#### Supplied records

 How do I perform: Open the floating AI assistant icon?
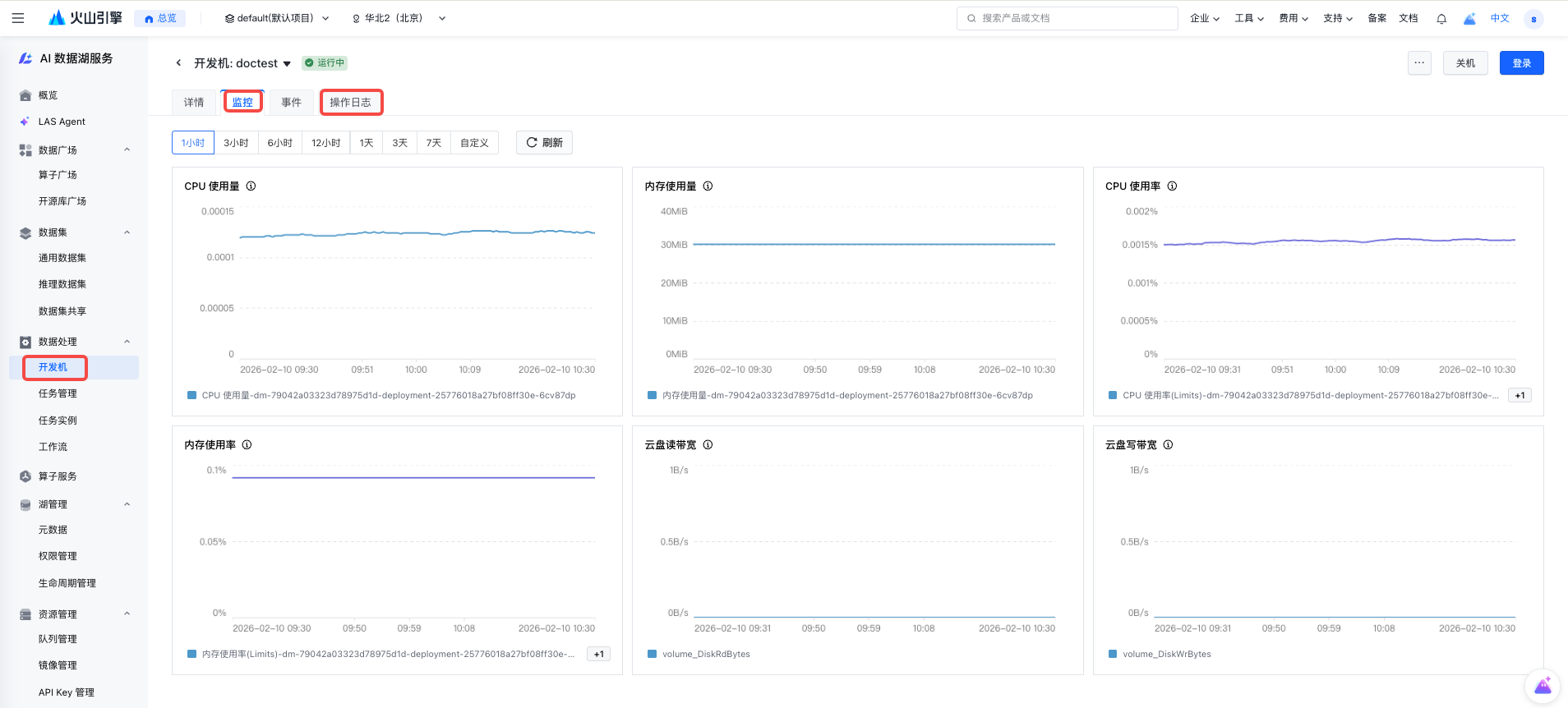coord(1543,686)
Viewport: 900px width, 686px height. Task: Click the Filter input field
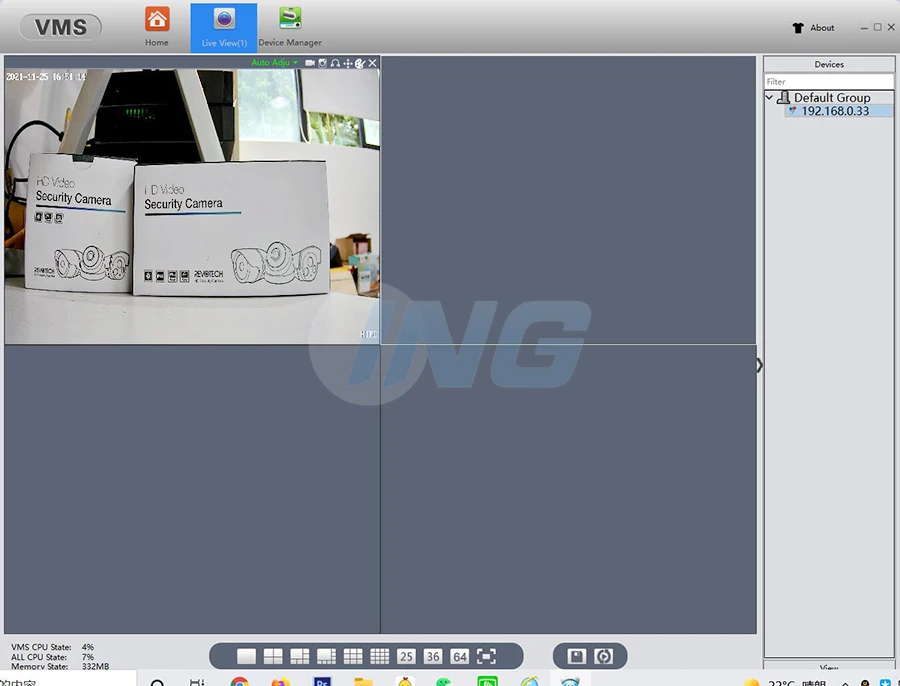click(828, 81)

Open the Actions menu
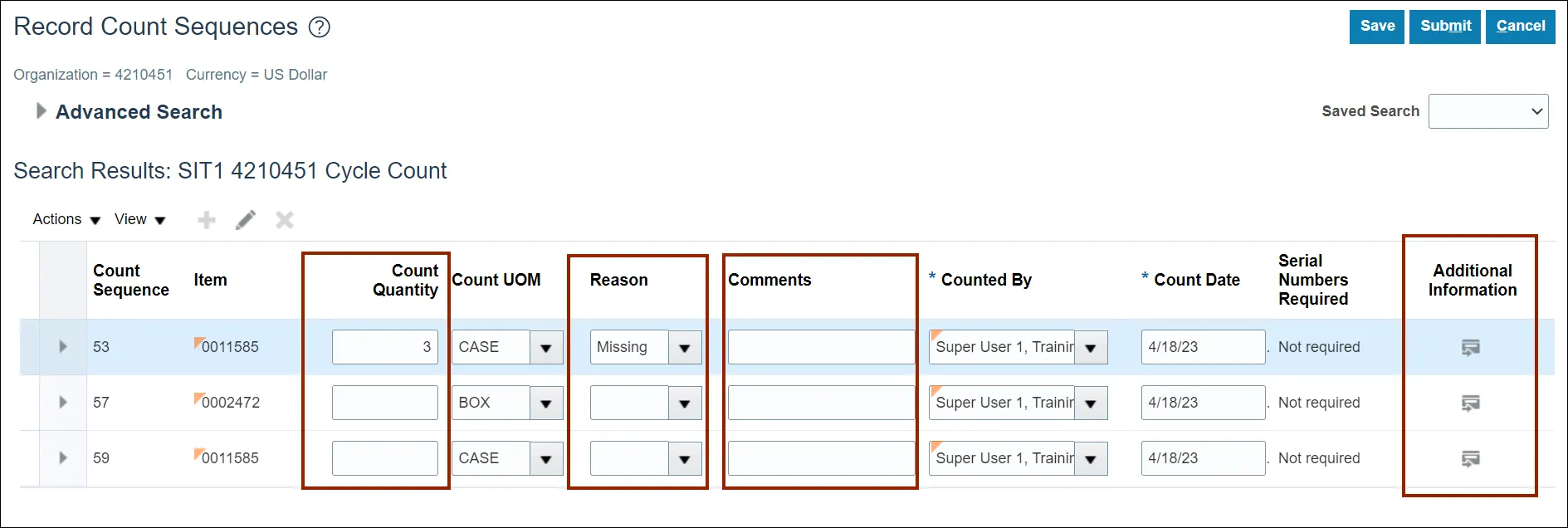coord(66,219)
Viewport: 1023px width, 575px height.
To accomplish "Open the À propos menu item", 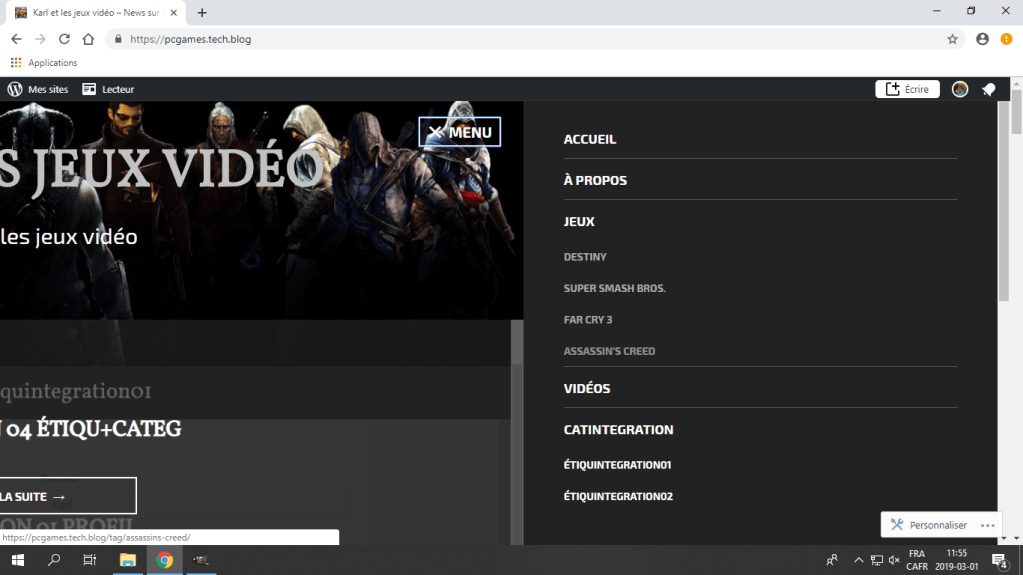I will click(x=595, y=180).
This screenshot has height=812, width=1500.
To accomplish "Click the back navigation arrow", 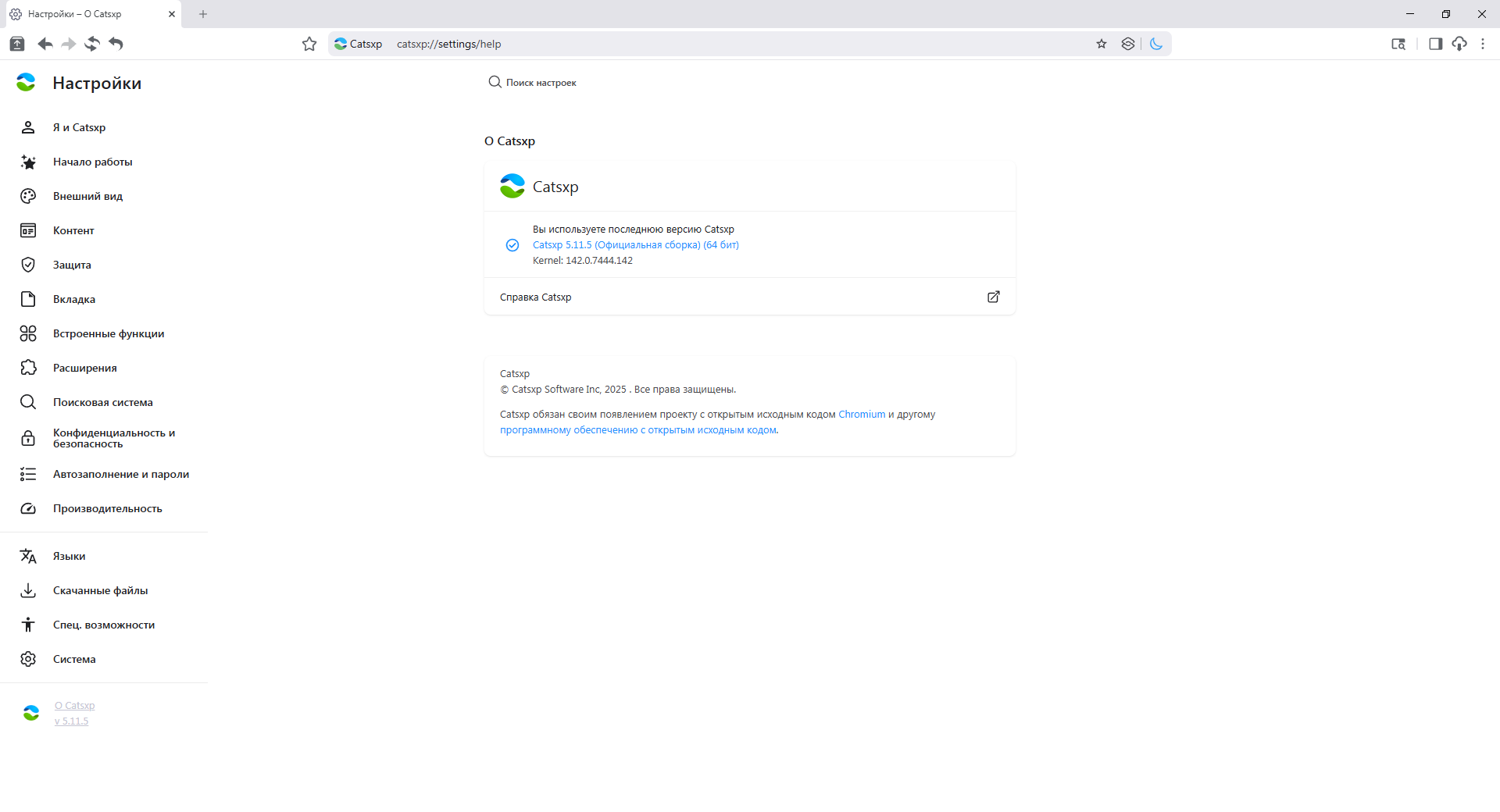I will pyautogui.click(x=45, y=44).
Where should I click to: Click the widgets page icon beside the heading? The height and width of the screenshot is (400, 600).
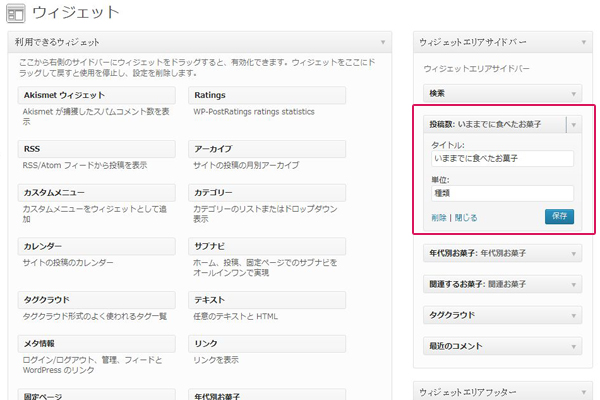[x=16, y=13]
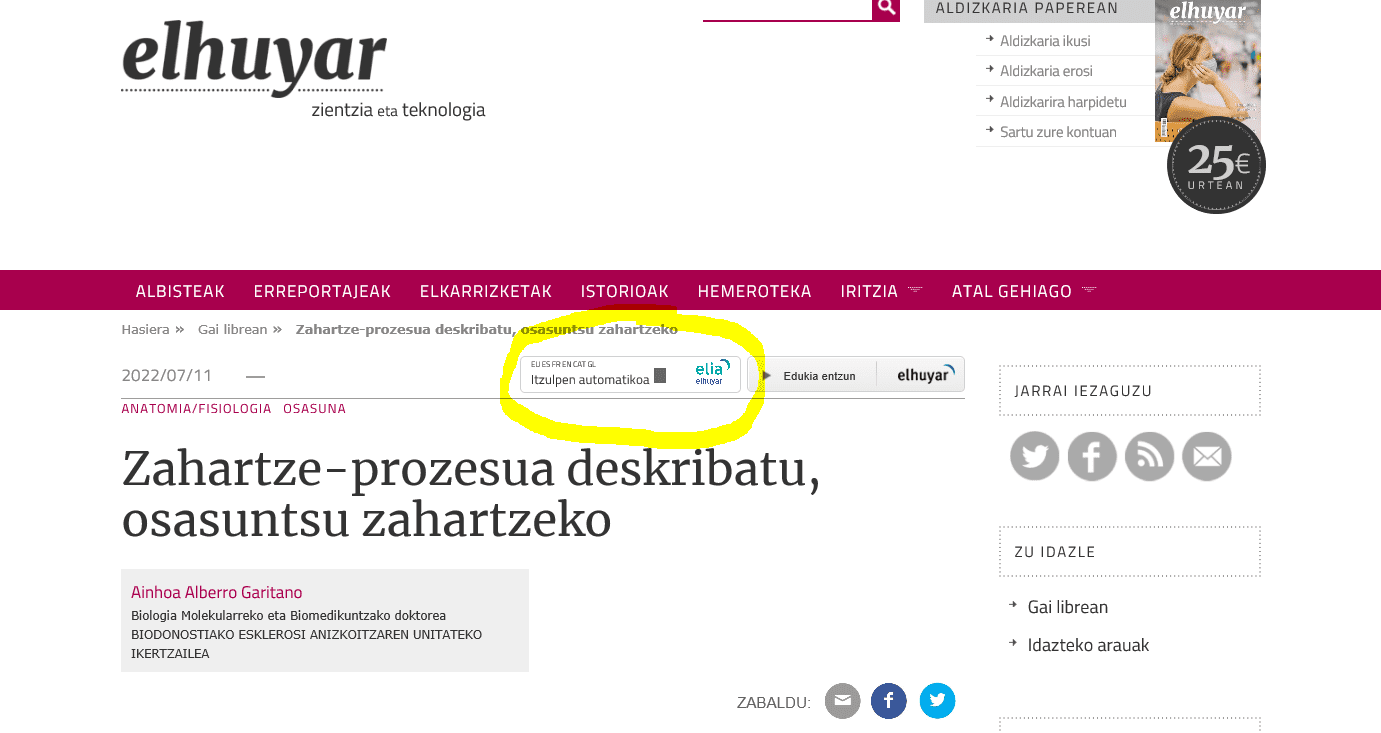
Task: Share article by email icon
Action: click(x=842, y=701)
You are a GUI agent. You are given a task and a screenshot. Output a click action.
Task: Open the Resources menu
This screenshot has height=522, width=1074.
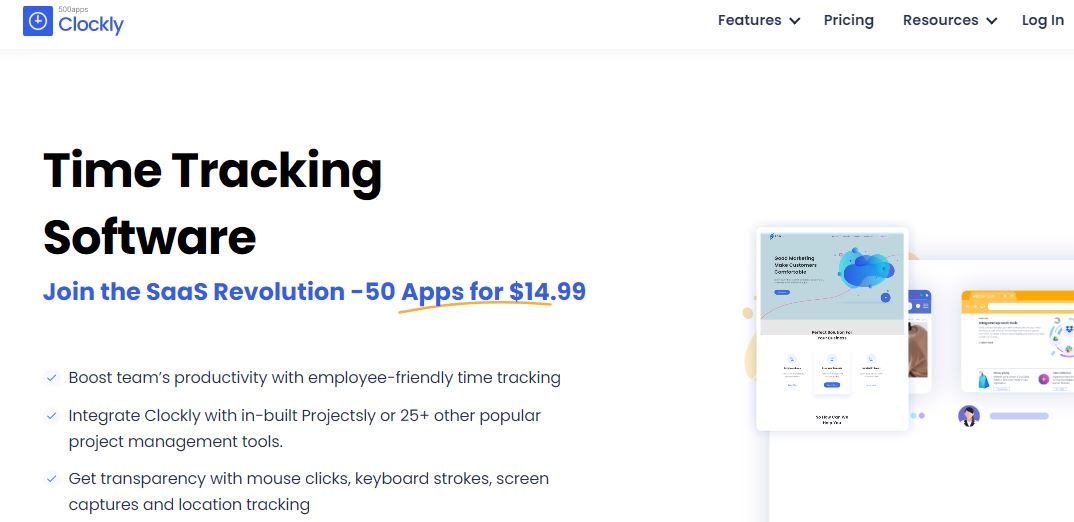point(940,20)
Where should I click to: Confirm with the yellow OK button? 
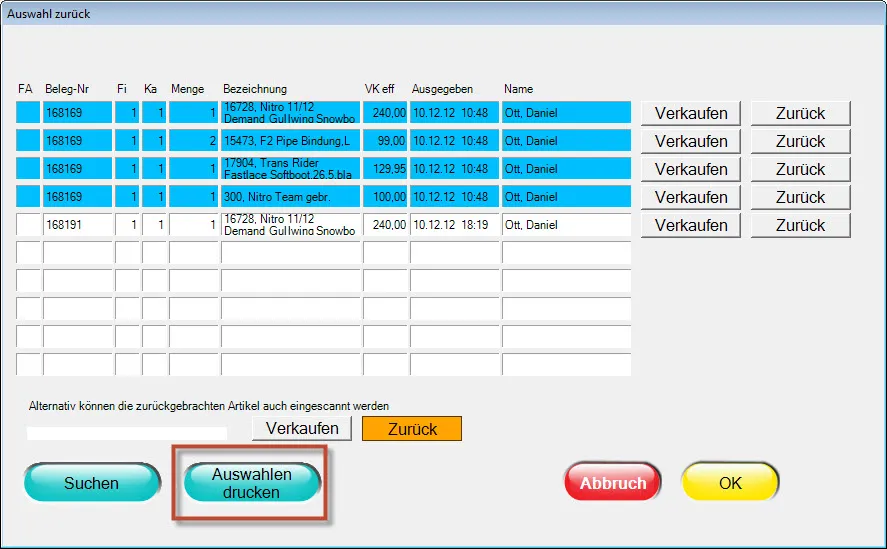730,483
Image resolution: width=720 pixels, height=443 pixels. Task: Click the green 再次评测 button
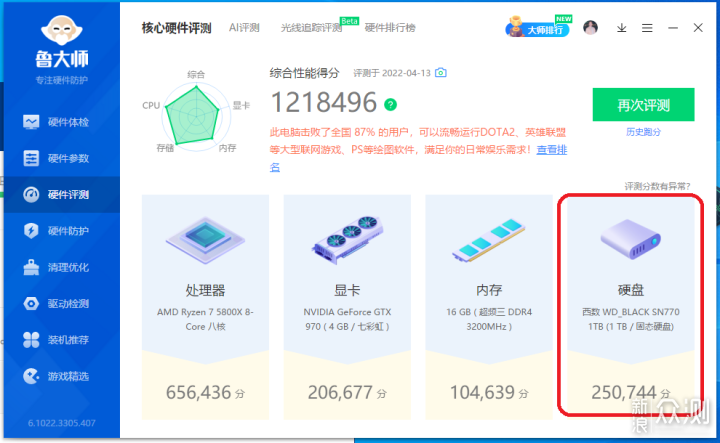click(643, 105)
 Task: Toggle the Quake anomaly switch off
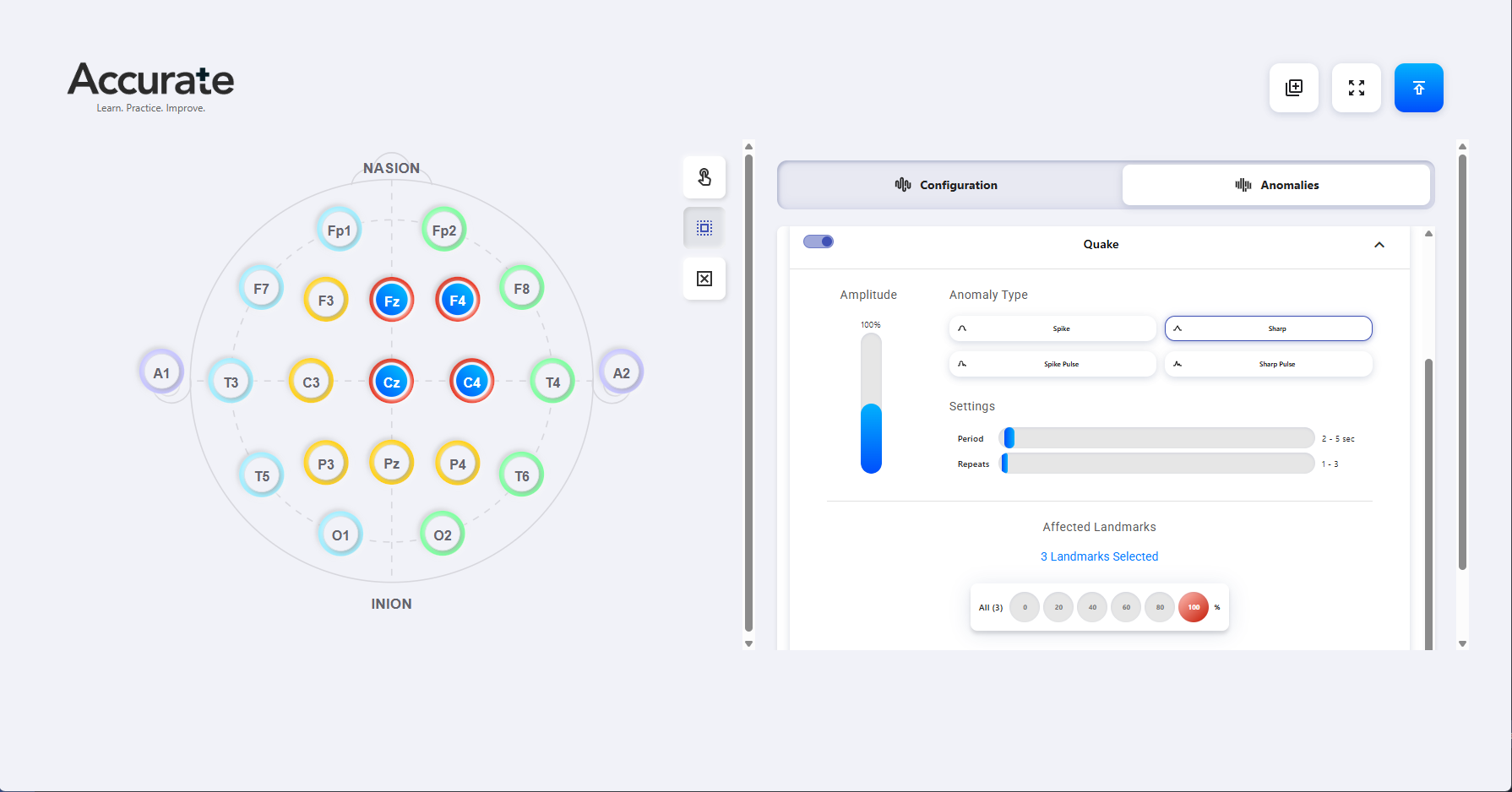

########

**Assignment**
Write out, exactly as they appear, the lines from the one containing "Image resolution: width=720" through the end of the material above, excluding pictures.

**Reply to the task**
Image resolution: width=720 pixels, height=443 pixels. Task: Click the green 再次评测 button
click(643, 105)
 Task: Toggle the Quake anomaly switch off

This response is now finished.